Alice’s Wonderland and Looking-Glass world are really what she – and we – will encounter, not in falling through a long tunnel, but stumbling along our everyday lives wherever we are.

May you learn to be comfortable with uncertainty and learn to expect the unexpected! Marguerite Theophil


“Of course it’s true,
but it may not have happened.”

(~ a wise grandmother storyteller)

THE POWER OF DESCENT

Studying the myths of various cultures leads to a better understanding of their social and religious underpinnings. By turning the myths inwards, inviting them into our lives and learning their language of imagery and symbolism, we learn more about ourselves.

In almost every culture, the metaphor of descent serves as a powerful, sacred and mythic image for women.

One of the earliest such accounts is the story of Inanna, the Sumerian goddess and Queen of the Upper World. She was worshipped in Sumer from the third millennium BCE (before the common era) to the first millennium BCE. The myth chronicles her descent to the Underworld, the abode of the dead. On her journey she passes through the seven gates which lead to the inner throne chamber. At each of the seven gates she is required to shed a part of her costume. The items she discards are symbolic representations of her powers in the Upper World. By the time she gets to the innermost gate, she is completely naked; shorn of all the familiar trappings of identity and power.

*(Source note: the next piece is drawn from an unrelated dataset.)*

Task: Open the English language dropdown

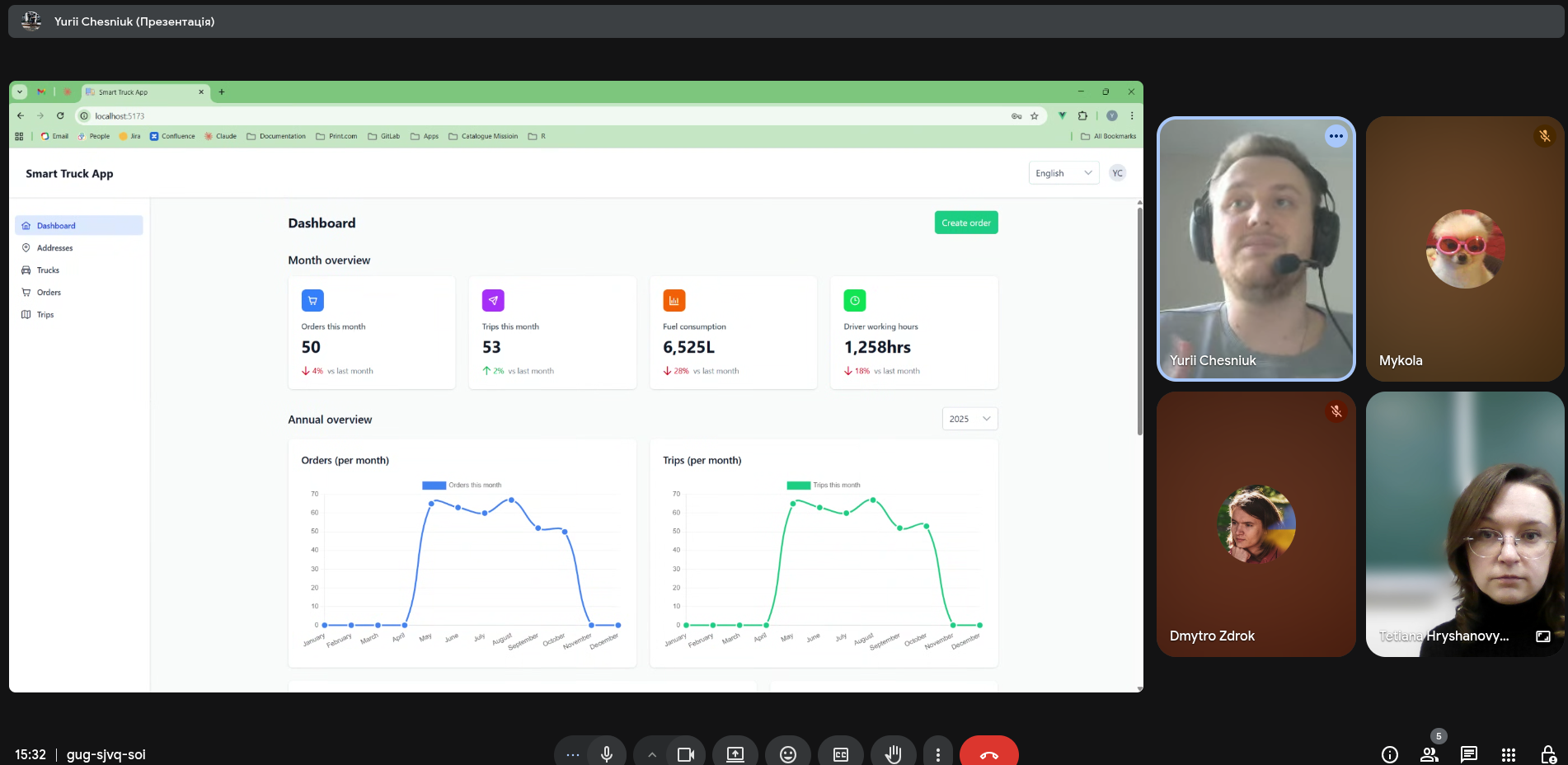Action: tap(1063, 173)
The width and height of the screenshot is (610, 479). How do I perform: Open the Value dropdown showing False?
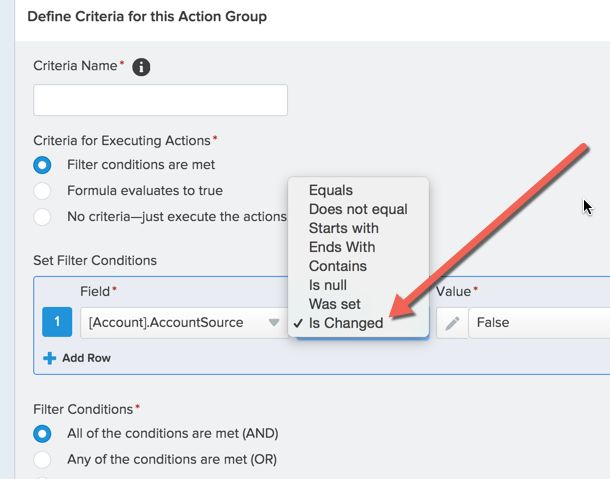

This myth operates at many levels. Inanna symbolises fertility. Her descent and return are the natural cycles of destruction and regeneration. At the psycho-spiritual level, the story represents the move away from comfortable everyday reality, the ‘stripping’ away of familiar forms of identification, a recognition of the denied shadow side — in an effort to find our real selves.

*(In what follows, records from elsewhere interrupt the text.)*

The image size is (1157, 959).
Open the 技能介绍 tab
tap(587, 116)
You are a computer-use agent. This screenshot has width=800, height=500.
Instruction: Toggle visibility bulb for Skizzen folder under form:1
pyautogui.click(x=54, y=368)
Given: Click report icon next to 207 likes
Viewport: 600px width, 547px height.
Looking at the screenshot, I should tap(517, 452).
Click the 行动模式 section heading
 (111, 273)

The rules of the ‘above’ do not hold good for the psychological territory ‘below’. Inanna’s descent brings her into conflict with her ‘dark’ sister, Ereshkigal, Queen of the Underworld. Inanna realises that this power, too, has its own place. In fact, Ereshkigal is another face of Inanna, who has to be acknowledged, accepted and integrated. Inanna, therefore, expresses a complete and encompassing identity, an amalgam of the human traits. She finds completeness in an understanding of both these worlds. She has to enter the unknown darkness without her previous “I am” definitions. In that darkness she dies and is reborn.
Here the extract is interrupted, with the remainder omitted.